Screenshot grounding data
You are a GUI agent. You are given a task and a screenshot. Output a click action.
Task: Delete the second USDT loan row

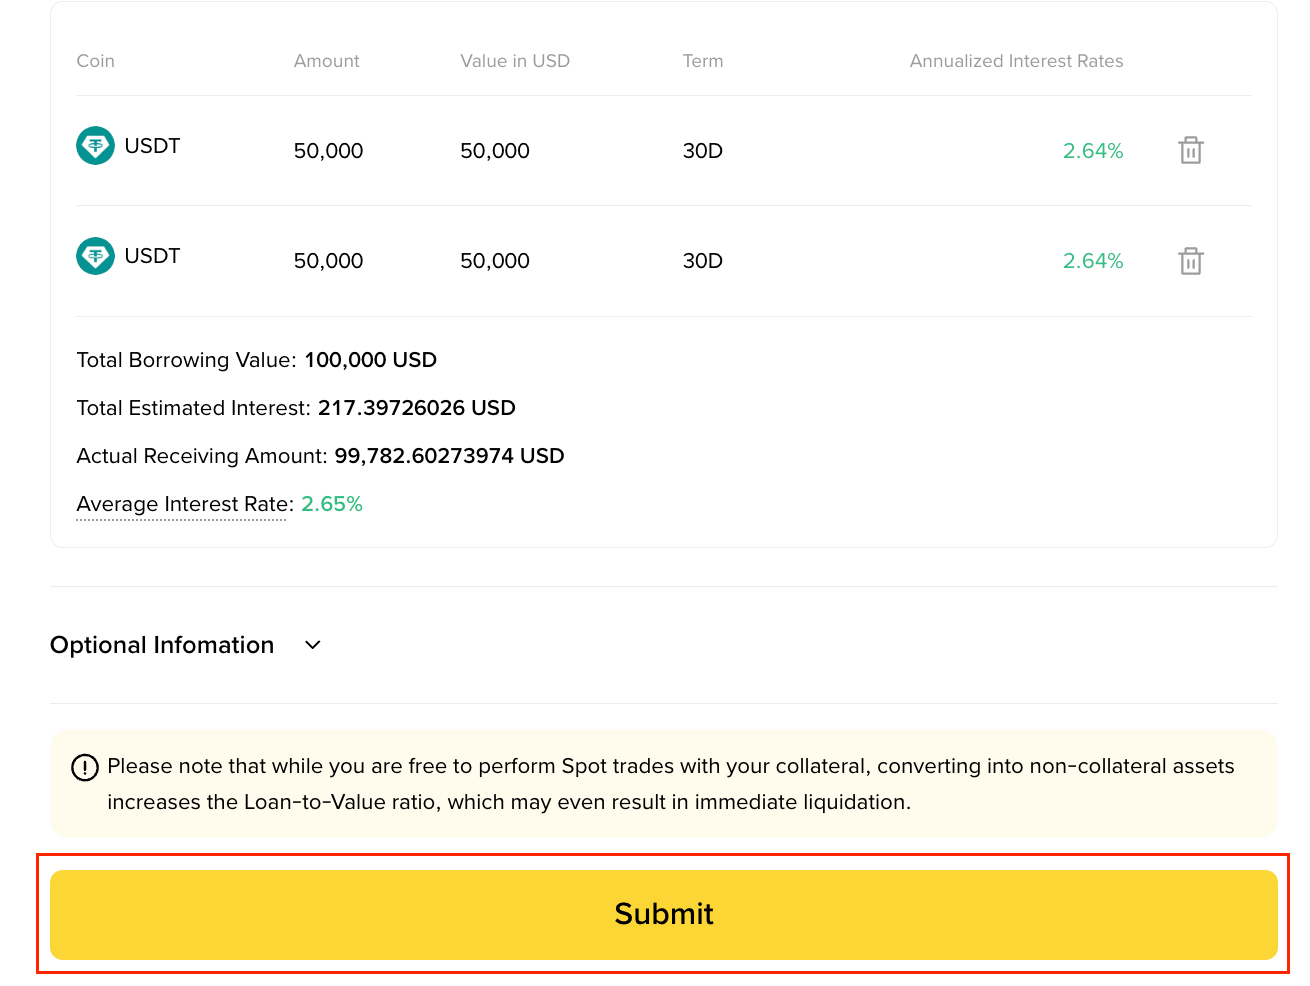click(x=1190, y=261)
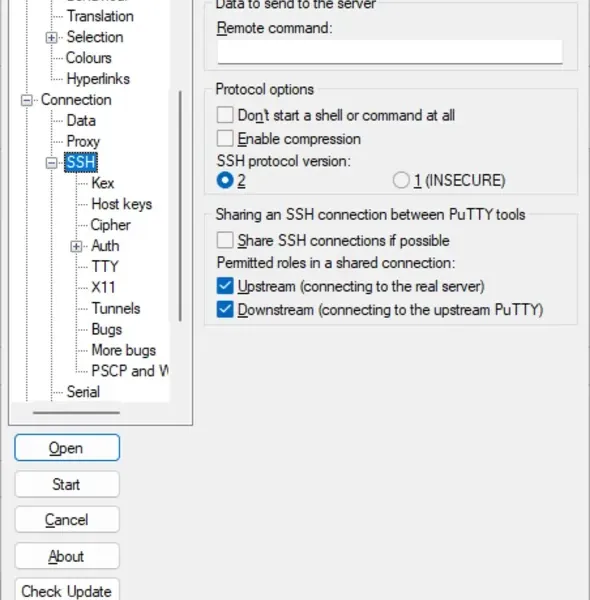
Task: Enable "Don't start a shell or command" checkbox
Action: 225,115
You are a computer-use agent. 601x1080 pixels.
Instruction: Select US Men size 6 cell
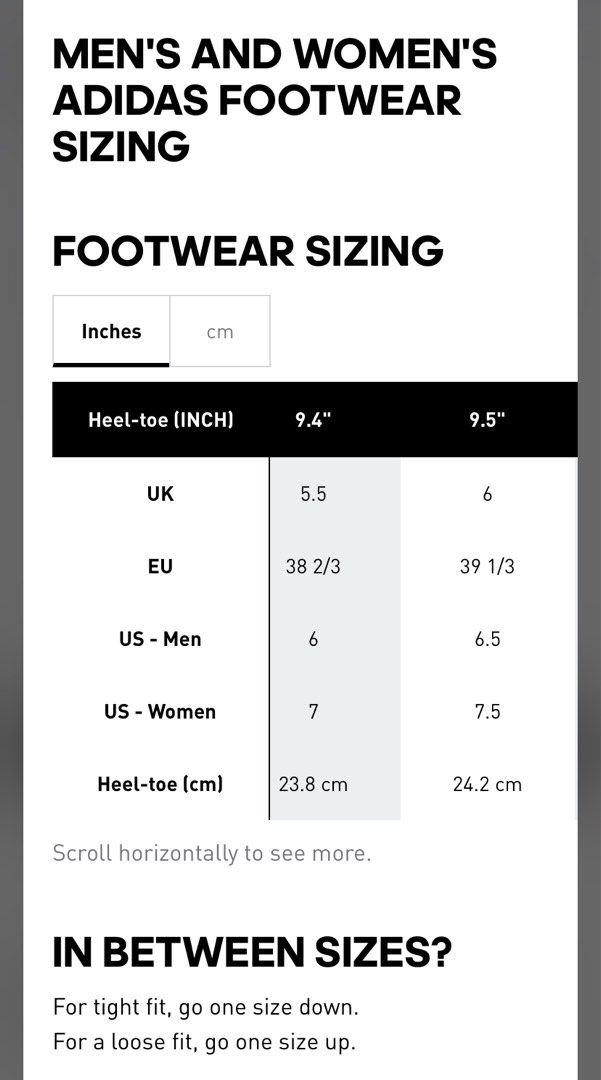click(x=313, y=639)
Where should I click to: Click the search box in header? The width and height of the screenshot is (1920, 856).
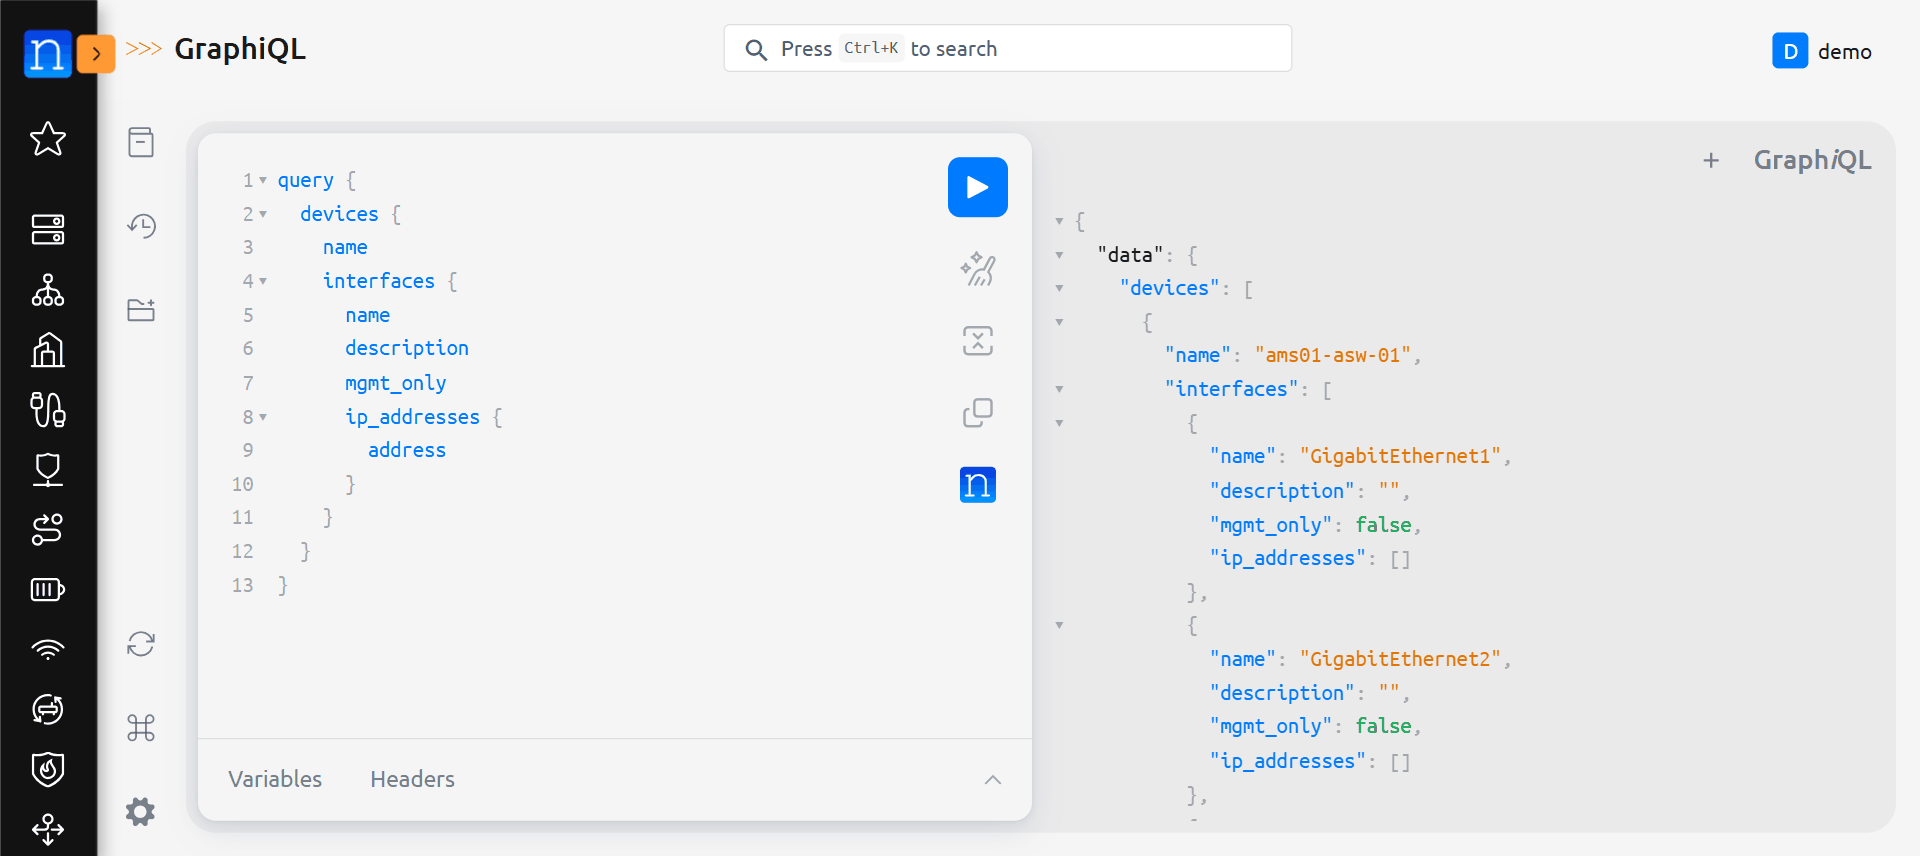click(x=1007, y=49)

» Prompt:
Take every line from the data that includes the word "agent".

» Result of the task:
You are a GUI agent. You are given a task and a screenshot. Output a click action.
You are a computer-use agent. 601x1080 pixels.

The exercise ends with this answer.